#### [How to complete this task]
Each record must be printed exactly as given.
= Beginning of Section =
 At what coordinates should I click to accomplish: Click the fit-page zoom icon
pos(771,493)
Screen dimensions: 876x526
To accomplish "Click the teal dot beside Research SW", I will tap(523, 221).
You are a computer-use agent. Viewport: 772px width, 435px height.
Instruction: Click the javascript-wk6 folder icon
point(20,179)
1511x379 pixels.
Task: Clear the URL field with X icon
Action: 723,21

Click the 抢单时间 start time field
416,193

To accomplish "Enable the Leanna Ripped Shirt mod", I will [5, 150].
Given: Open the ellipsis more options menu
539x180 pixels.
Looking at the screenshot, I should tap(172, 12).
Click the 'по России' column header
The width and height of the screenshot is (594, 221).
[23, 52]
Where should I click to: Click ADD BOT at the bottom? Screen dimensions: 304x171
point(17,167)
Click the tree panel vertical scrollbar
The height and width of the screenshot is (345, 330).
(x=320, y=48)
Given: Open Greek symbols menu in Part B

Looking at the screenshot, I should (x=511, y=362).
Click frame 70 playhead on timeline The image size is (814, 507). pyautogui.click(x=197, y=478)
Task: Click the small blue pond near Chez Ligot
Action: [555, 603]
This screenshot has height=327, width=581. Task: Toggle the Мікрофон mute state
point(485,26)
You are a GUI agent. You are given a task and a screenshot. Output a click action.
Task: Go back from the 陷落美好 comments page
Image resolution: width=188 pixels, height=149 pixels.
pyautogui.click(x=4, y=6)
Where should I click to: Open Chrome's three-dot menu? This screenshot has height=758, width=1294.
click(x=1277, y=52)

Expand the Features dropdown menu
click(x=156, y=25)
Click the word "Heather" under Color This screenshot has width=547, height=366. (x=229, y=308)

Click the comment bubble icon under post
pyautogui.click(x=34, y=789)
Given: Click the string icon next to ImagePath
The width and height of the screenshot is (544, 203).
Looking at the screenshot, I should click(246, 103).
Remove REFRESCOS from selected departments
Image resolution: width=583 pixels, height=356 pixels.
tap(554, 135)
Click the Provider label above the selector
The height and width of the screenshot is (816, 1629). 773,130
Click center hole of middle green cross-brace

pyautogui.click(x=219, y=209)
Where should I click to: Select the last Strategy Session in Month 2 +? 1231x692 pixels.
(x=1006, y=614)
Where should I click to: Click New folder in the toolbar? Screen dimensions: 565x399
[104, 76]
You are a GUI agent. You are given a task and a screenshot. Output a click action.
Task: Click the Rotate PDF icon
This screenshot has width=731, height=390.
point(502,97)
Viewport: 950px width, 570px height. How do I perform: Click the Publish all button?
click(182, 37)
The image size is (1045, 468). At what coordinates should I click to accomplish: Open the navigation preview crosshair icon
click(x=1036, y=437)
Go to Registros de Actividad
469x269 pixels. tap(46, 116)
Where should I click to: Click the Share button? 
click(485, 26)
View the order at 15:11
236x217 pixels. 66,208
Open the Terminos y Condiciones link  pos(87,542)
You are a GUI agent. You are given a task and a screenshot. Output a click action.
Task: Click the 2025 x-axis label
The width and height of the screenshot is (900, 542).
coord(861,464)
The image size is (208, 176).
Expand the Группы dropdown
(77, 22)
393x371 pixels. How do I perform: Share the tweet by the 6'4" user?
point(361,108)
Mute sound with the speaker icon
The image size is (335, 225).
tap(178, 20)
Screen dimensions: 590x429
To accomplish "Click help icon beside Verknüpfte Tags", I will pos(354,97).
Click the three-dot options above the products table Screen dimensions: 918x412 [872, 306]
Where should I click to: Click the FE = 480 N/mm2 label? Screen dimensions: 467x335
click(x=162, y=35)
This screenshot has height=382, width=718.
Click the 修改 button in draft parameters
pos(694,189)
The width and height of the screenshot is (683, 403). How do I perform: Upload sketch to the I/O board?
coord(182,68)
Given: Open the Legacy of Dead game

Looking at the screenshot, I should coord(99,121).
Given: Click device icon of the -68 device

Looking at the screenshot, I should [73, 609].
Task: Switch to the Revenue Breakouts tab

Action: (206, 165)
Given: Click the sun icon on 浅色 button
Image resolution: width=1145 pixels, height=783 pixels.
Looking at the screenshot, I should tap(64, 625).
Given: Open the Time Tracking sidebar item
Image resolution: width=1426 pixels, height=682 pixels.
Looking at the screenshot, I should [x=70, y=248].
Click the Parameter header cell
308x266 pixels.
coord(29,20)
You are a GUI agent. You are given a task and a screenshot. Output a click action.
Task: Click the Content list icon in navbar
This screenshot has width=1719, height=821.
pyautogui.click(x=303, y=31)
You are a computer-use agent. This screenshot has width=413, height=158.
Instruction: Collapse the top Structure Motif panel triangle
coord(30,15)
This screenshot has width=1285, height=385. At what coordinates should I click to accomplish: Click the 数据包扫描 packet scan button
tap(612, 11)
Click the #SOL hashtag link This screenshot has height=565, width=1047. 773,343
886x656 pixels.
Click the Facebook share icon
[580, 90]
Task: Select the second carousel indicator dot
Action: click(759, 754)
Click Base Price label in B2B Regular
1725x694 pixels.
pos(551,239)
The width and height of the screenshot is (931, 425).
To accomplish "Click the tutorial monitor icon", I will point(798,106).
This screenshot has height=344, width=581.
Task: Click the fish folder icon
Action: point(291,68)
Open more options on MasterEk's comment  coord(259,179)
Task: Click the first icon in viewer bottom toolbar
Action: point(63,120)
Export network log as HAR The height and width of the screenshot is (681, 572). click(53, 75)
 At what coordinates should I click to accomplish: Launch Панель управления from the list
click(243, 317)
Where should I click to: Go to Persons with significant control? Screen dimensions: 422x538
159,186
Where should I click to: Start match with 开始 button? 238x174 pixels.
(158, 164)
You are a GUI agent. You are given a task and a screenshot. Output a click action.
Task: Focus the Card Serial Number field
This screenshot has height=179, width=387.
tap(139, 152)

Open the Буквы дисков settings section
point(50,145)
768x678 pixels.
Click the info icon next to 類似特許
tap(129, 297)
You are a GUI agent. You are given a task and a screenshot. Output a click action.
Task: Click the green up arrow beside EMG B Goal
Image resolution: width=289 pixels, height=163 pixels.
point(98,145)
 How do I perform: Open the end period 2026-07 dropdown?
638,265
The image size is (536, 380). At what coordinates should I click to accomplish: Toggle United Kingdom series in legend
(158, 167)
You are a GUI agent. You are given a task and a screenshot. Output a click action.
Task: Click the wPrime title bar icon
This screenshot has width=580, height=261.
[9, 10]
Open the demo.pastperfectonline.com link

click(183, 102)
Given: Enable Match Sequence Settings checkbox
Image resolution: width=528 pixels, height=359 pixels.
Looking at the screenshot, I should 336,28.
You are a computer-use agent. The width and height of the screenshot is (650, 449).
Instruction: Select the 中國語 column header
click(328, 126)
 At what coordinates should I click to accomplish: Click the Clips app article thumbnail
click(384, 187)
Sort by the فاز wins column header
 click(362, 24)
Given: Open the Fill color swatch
= End of Section =
#### [Exercise solution]
 At what coordinates should I click to accomplish: Click the fit-page zoom icon
pos(771,493)
Screen dimensions: 876x526
To accomplish "Click the teal dot beside Research SW", I will tap(523, 221).
You are a computer-use agent. Viewport: 772px width, 435px height.
Instruction: Click the javascript-wk6 folder icon
point(20,179)
1511x379 pixels.
Task: Clear the URL field with X icon
Action: 723,21

Click the 抢单时间 start time field
416,193

To accomplish "Enable the Leanna Ripped Shirt mod", I will [5, 150].
Given: Open the ellipsis more options menu
539x180 pixels.
Looking at the screenshot, I should tap(172, 12).
Click the 'по России' column header
The width and height of the screenshot is (594, 221).
[23, 52]
Where should I click to: Click ADD BOT at the bottom? Screen dimensions: 304x171
point(17,167)
Click the tree panel vertical scrollbar
The height and width of the screenshot is (345, 330).
(x=320, y=48)
Given: Open Greek symbols menu in Part B

Looking at the screenshot, I should (x=511, y=362).
Click frame 70 playhead on timeline The image size is (814, 507). pyautogui.click(x=197, y=478)
Task: Click the small blue pond near Chez Ligot
Action: [555, 603]
This screenshot has height=327, width=581. Task: Toggle the Мікрофон mute state
point(485,26)
You are a GUI agent. You are given a task and a screenshot. Output a click action.
Task: Go back from the 陷落美好 comments page
Image resolution: width=188 pixels, height=149 pixels.
pyautogui.click(x=4, y=6)
Where should I click to: Open Chrome's three-dot menu? This screenshot has height=758, width=1294.
click(x=1277, y=52)

Expand the Features dropdown menu
click(x=156, y=25)
Click the word "Heather" under Color This screenshot has width=547, height=366. (x=229, y=308)

Click the comment bubble icon under post
pyautogui.click(x=34, y=789)
Given: Click the string icon next to ImagePath
The width and height of the screenshot is (544, 203).
Looking at the screenshot, I should click(246, 103).
Remove REFRESCOS from selected departments
Image resolution: width=583 pixels, height=356 pixels.
tap(554, 135)
Click the Provider label above the selector
The height and width of the screenshot is (816, 1629). 773,130
Click center hole of middle green cross-brace

pyautogui.click(x=219, y=209)
Where should I click to: Select the last Strategy Session in Month 2 +? 1231x692 pixels.
(x=1006, y=614)
Where should I click to: Click New folder in the toolbar? Screen dimensions: 565x399
[104, 76]
You are a GUI agent. You are given a task and a screenshot. Output a click action.
Task: Click the Rotate PDF icon
This screenshot has width=731, height=390.
point(502,97)
Viewport: 950px width, 570px height. How do I perform: Click the Publish all button?
click(182, 37)
The image size is (1045, 468). At what coordinates should I click to accomplish: Open the navigation preview crosshair icon
click(x=1036, y=437)
Go to Registros de Actividad
469x269 pixels. tap(46, 116)
Where should I click to: Click the Share button? 
click(485, 26)
View the order at 15:11
236x217 pixels. 66,208
Open the Terminos y Condiciones link  pos(87,542)
You are a GUI agent. You are given a task and a screenshot. Output a click action.
Task: Click the 2025 x-axis label
The width and height of the screenshot is (900, 542).
coord(861,464)
The image size is (208, 176).
Expand the Группы dropdown
(77, 22)
393x371 pixels. How do I perform: Share the tweet by the 6'4" user?
point(361,108)
Mute sound with the speaker icon
The image size is (335, 225).
tap(178, 20)
Screen dimensions: 590x429
To accomplish "Click help icon beside Verknüpfte Tags", I will pos(354,97).
Click the three-dot options above the products table Screen dimensions: 918x412 [872, 306]
Where should I click to: Click the FE = 480 N/mm2 label? Screen dimensions: 467x335
click(x=162, y=35)
This screenshot has height=382, width=718.
Click the 修改 button in draft parameters
pos(694,189)
The width and height of the screenshot is (683, 403). How do I perform: Upload sketch to the I/O board?
coord(182,68)
Given: Open the Legacy of Dead game

Looking at the screenshot, I should coord(99,121).
Given: Click device icon of the -68 device

Looking at the screenshot, I should [73, 609].
Task: Switch to the Revenue Breakouts tab

Action: (206, 165)
Given: Click the sun icon on 浅色 button
Image resolution: width=1145 pixels, height=783 pixels.
Looking at the screenshot, I should tap(64, 625).
Given: Open the Time Tracking sidebar item
Image resolution: width=1426 pixels, height=682 pixels.
Looking at the screenshot, I should [x=70, y=248].
Click the Parameter header cell
308x266 pixels.
coord(29,20)
You are a GUI agent. You are given a task and a screenshot. Output a click action.
Task: Click the Content list icon in navbar
This screenshot has width=1719, height=821.
pyautogui.click(x=303, y=31)
You are a computer-use agent. This screenshot has width=413, height=158.
Instruction: Collapse the top Structure Motif panel triangle
coord(30,15)
This screenshot has width=1285, height=385. At what coordinates should I click to accomplish: Click the 数据包扫描 packet scan button
tap(612, 11)
Click the #SOL hashtag link This screenshot has height=565, width=1047. 773,343
886x656 pixels.
Click the Facebook share icon
[580, 90]
Task: Select the second carousel indicator dot
Action: click(759, 754)
Click Base Price label in B2B Regular
1725x694 pixels.
pos(551,239)
The width and height of the screenshot is (931, 425).
To accomplish "Click the tutorial monitor icon", I will point(798,106).
This screenshot has height=344, width=581.
Task: Click the fish folder icon
Action: point(291,68)
Open more options on MasterEk's comment  coord(259,179)
Task: Click the first icon in viewer bottom toolbar
Action: point(63,120)
Export network log as HAR The height and width of the screenshot is (681, 572). click(53, 75)
 At what coordinates should I click to accomplish: Launch Панель управления from the list
click(243, 317)
Where should I click to: Go to Persons with significant control? Screen dimensions: 422x538
159,186
Where should I click to: Start match with 开始 button? 238x174 pixels.
(158, 164)
You are a GUI agent. You are given a task and a screenshot. Output a click action.
Task: Focus the Card Serial Number field
This screenshot has height=179, width=387.
tap(139, 152)

Open the Буквы дисков settings section
point(50,145)
768x678 pixels.
Click the info icon next to 類似特許
tap(129, 297)
You are a GUI agent. You are given a task and a screenshot. Output a click action.
Task: Click the green up arrow beside EMG B Goal
Image resolution: width=289 pixels, height=163 pixels.
point(98,145)
 How do I perform: Open the end period 2026-07 dropdown?
638,265
The image size is (536, 380). At what coordinates should I click to accomplish: Toggle United Kingdom series in legend
(158, 167)
You are a GUI agent. You are given a task and a screenshot. Output a click action.
Task: Click the wPrime title bar icon
This screenshot has width=580, height=261.
[9, 10]
Open the demo.pastperfectonline.com link

click(183, 102)
Given: Enable Match Sequence Settings checkbox
Image resolution: width=528 pixels, height=359 pixels.
Looking at the screenshot, I should 336,28.
You are a computer-use agent. The width and height of the screenshot is (650, 449).
Instruction: Select the 中國語 column header
click(328, 126)
 At what coordinates should I click to accomplish: Click the Clips app article thumbnail
click(384, 187)
Sort by the فاز wins column header
 click(362, 24)
Given: Open the Fill color swatch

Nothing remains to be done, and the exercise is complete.